Long a staple of dinner theater (a delicious twist that is certainly filling… I mean fitting), a very talented group of players has produced a new version for television and it does, indeed, do the Time Warp again.
Even if you’ve never seen it, you probably know the story of The Rocky Horror Picture – the freshly engaged Brad Majors (Ryan McCartan) and Janet Weiss (Victoria Justice) take a wrong turn following their attendance at a wedding and, caught in rainstorm, with a flat tire and no spare, they seek a phone at a nearby castle – and are swept into a transcendental transsexual whirl of passion and peculiarity.

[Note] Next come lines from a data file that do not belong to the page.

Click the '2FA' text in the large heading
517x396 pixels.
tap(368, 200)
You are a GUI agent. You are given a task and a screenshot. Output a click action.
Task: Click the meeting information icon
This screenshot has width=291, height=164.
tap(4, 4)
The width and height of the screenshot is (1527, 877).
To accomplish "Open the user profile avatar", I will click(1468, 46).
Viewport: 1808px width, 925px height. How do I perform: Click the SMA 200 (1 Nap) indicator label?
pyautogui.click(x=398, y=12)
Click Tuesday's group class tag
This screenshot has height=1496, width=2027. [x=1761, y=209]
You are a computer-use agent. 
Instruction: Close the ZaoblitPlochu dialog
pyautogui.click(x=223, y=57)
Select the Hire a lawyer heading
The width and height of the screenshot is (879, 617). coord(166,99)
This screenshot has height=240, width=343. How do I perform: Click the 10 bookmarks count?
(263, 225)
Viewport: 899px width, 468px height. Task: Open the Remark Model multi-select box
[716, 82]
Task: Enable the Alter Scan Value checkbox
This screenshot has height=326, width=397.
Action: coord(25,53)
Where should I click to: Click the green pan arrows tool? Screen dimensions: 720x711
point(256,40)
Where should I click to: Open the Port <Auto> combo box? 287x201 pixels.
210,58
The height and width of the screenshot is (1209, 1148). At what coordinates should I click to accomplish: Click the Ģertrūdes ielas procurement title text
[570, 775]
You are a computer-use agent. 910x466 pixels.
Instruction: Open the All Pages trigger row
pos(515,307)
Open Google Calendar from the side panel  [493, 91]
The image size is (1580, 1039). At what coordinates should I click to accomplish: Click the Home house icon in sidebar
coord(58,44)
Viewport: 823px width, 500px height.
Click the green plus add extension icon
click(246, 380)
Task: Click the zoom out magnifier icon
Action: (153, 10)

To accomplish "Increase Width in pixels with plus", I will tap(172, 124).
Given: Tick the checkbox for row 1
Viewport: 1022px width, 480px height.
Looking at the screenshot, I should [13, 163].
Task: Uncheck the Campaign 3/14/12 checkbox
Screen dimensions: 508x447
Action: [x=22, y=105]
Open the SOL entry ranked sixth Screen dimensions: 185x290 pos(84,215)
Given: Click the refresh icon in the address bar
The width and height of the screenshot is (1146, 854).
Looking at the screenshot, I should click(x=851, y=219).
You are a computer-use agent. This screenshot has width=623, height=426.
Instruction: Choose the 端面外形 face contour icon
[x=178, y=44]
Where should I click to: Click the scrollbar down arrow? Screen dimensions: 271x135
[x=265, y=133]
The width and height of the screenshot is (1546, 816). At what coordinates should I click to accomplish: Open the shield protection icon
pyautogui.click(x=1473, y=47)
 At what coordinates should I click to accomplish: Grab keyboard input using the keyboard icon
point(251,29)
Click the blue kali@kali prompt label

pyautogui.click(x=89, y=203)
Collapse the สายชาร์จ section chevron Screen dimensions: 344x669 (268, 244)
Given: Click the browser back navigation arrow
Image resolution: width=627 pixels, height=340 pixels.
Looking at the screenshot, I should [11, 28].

When you consider the popularity of the original (those dinner theater presentations always sell out; those midnight screenings always sell out), it takes a lot of nerve to try to make a TV-safe version – especially when virtually all of the film’s performances are searing into the public consciousness.
What director Kenny Ortega has done is added little fillips of updating (like a certain mic drop) that keep the story completely intact (not sure where this version lost eleven minutes – almost nothing in the original would raise eyebrows today…) and then just gone for it.
From the gorgeous rendition of Science Fiction/Double Feature by Usherette (Ivy Levan) to the wistful I’m Going Home (Laverne Cox), TRHPS: Let’s Do The Time Warp Again is filled with solid-to-great versions of the songs: some better (Science Fiction/Double Feature); some almost identical and safe (Touch-a Touch-a Touch-a Touch Me), and some even slightly better (Adam Lambert’s take on Hot Patootie-Bless My Soul).
Somehow, though, there are missed opportunities – like not having transsexual Laverne Cox singing Sweet Transvestite in male drag (which would have combined with her sexuality to create a triple layer to her performance), for example. On the other hand, Cox has a decent voice and, when given the opportunity, can really act her way through a song.
Since a television production can’t be quite the same statement that the film was when it came out in 1975, it instead goes for being a supporting statement for diversity and inclusion now – and on that level it succeeds admirably.
Director Ortega probably had a lot more money to work with than Richard O’Brien did – the sets, effects and props are of significantly better quality – and he has a cast that both looks great and can sell the show’s premise whether singing or speaking. Thus, it’s a bit problematic when some of the performances (I’m looking at you Reeve Carney/Riff Raff) are too close to being complete copies of the originals. Cox’s accent is sometimes a shade too Tim Curry-ish, but her performance is, overall, more expansive. (Curry is on Telehand as The Narrator to give him implicit seas of approval to the production.)
There are some great moments that more than make up for the production’s few flaws – the two sequences in which Dr. Frank-N-Furter separately seduces Brad and Janet manage to suggest the sexuality/sensuality of the original while not quite giving Practices and Standards any cause for alarm (plus these two sequences are, for my money, funnier than the original).
Despite mimicking Richard O’Brien too closely, Carney does an excellent job with Time Warp – matching O’Brien’s intensity nicely.
A nifty conceit Ortega uses is treating the story as if it’s a movie in a theater filled with Rocky Horror fans. From time to time, there are cuts to the theater and we watch as the fans talk to the screen, toss toilet paper into the air, and so forth. It’s done just often enough to give the audience a glimpse at what it might feel like to be watching the original at a midnight showing.
The Rocky Horror Picture Show: Let’s Do the Time Warp Again is almost as much fun as the original.